Globally too, why are we seeing so many new internet celebrity-inspired beauty brands launching? Think of now-cult brands like Glossier, started by Into The Gloss blogger Emily Weiss, Huda Beauty, Kat Von D and Kylie Cosmetics by Kylie Jenner. The answer starts with YouTube, where tons of make-up videos are uploaded every day. Huda Beauty’s quick tutorial with the Rose Gold Palette has racked up over 4,00,000 views and the bestseller palette has a constant sold-out status with blogs dedicated to how to get your hands on one! With such a huge market, how can internet’s biggest queen stay behind? Kim Kardarshian’s KKW brand selling out in less than three hours this June had her twitter feed looking like this:
21 June 2017 9.42 PM
OMG Medium has sold out! I can’t believe it! In just a few minutes!
21 June 2017 9.54 PM
Wow now the Light has sold out!!!
22 June 2017 12.08 AM
All of the Contour & Highlight Kits have sold out!!!
Make-up is an acquired skill. I, for example, depend majorly on an iPad perched precariously amid my mountain of make-up following a step-by-step tutorial on how to lift droopy eyes. Among the tricks I have learnt, my favourite is applying a masking tape from the edge of my nostril to the end of my eyebrow, and then using it as a guide to create cat eyes. To understand this obsession with how-to videos, I turn to my friend, Dhanashree Gupte, a self-confessed beauty tutorial addict who turns up at every drinks plan with her eyeshadow game on fleek. “I will prime, colour-correct, contour, bake, highlight and everything in between for 8-p.m. cocktails at a casual bar,” she shares. Gupte swears by vloggers like Huda Beauty and NikkieTutorials for mega beauty trends like applying sparkling lip gloss, and Corallista and MrJovita George for everyday tricks because, she says, “They are closest to my skin colour and locality, so I don’t have to take tips from someone who lives in the desert or Europe.”

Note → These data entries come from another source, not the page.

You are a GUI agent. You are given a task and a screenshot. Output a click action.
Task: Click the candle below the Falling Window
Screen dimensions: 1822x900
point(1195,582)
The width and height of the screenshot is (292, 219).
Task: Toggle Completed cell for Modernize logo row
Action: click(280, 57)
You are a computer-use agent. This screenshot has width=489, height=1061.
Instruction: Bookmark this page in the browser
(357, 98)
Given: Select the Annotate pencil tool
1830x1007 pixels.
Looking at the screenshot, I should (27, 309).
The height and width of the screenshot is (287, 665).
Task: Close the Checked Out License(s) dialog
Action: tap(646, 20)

Earlier we depended on the make-up didi in our local parlour for tips; now things are changing faster than our data plans. Social media has given us far more efficient pro tools. There is no denying that the millennials are learning their hair and make-up tricks from the ‘experts’ on YouTube, Snapchat and Instagram. But with so much of the marketers’ spends geared towards promoting their brands on digital, how does one trust these recommendations?
The keyword, according to Business of Fashion’s guide to building a beauty brand, is authenticity. ‘It is (instead) an intangible thing that makes something resonate, inspires trust…creates a connection.’ In order to better comprehend this new information, I also decide to do a quick Facebook poll (what else in 2017) and ask my friend list to share their experiences. An overwhelming number of women picked blogger at Vbeauty.co, Vasudha Rai. The reason: they trust the authenticity of her reviews. “I don’t do paid reviews. All my products are tried and tested,” shares Rai. So how do you ever make money, I ask her? “If it’s a sponsored post, it very clearly says so, but I would never showcase a product I wouldn’t use myself. If it affects my credibility, I won’t do it,” she justifies. Rai also emphasises the word relatability, sharing that her popular one-take videos are usually created under 10 minutes. “I wanted to stay away from the over-edited reels one finds online to keep it authentic.”